REQUIRED ACTION ::
Return the stretch from the line with "The image size is (771, 414)." through the line with "Screen dimensions: 315x269" in the data below, character for character, skipping all pictures.

Saved data entries
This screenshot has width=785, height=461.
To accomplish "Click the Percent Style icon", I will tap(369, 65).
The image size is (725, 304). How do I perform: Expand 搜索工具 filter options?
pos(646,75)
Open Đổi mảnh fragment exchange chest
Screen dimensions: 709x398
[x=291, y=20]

...

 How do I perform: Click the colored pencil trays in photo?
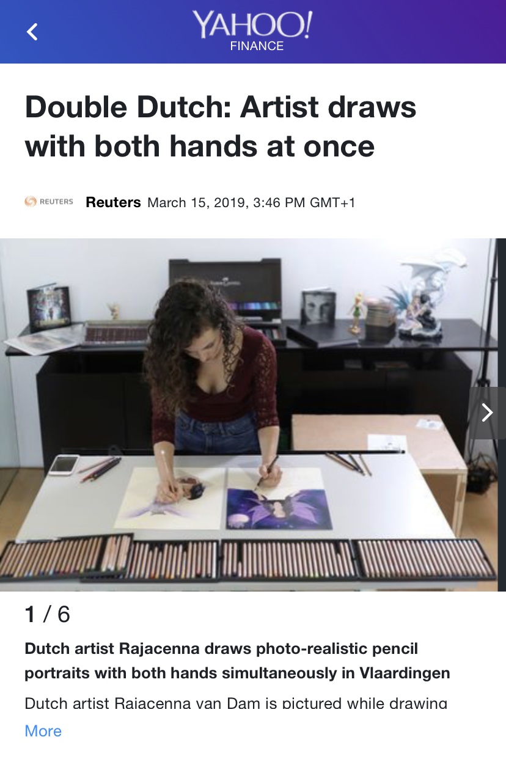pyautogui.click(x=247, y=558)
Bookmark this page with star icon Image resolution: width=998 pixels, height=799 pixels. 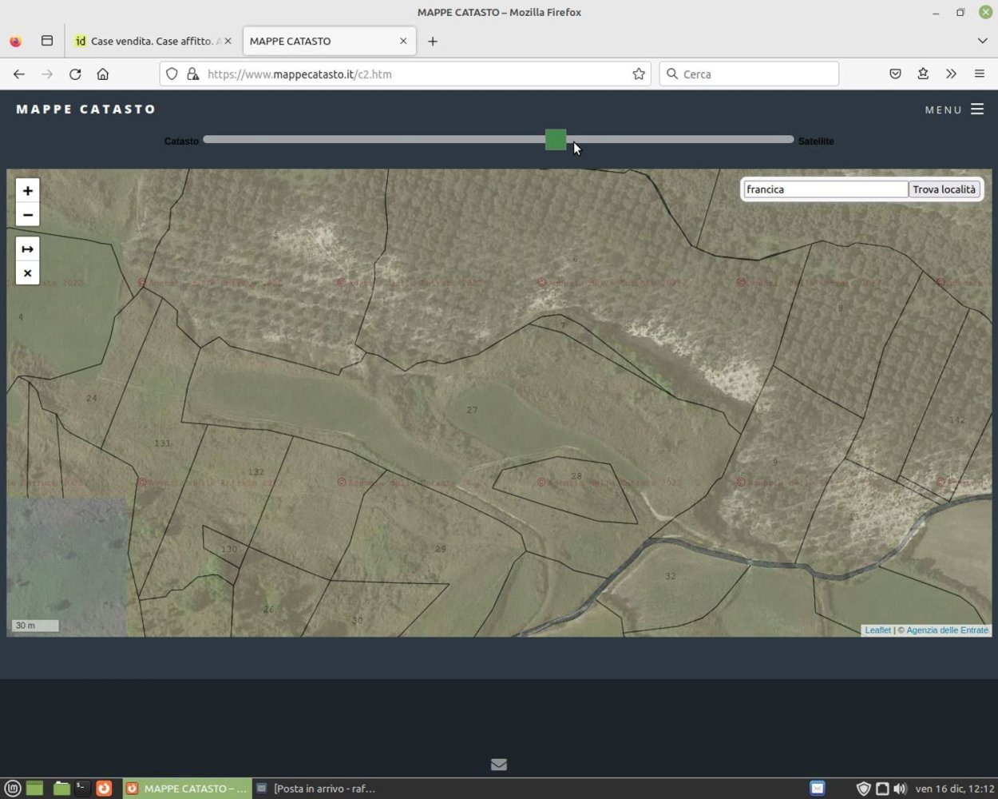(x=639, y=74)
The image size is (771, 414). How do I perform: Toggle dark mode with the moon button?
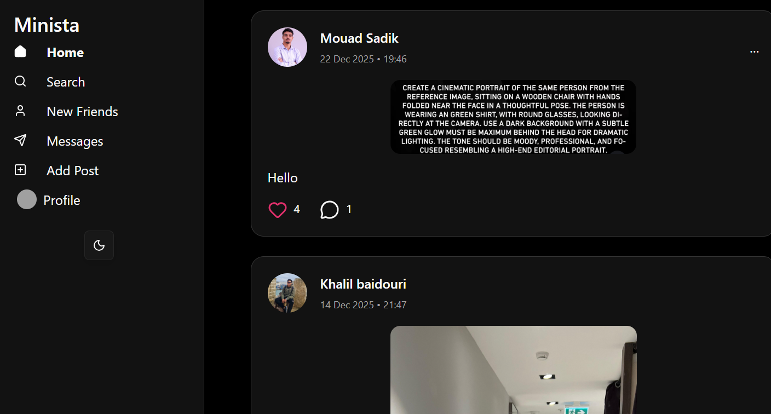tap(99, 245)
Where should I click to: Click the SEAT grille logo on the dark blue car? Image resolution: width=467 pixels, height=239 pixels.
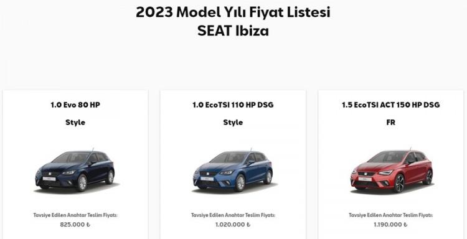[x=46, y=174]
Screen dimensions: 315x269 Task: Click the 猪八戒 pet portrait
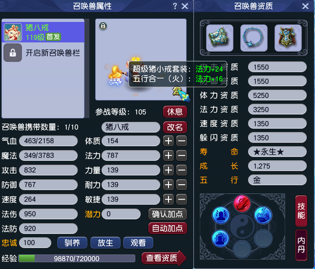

FINISHED EXERCISE ::
The image size is (771, 414). How do I perform: Toggle dark mode with the moon button?
tap(99, 245)
Where should I click to: Click the SEAT grille logo on the dark blue car? Image resolution: width=467 pixels, height=239 pixels.
[x=46, y=174]
Screen dimensions: 315x269 Task: Click the 猪八戒 pet portrait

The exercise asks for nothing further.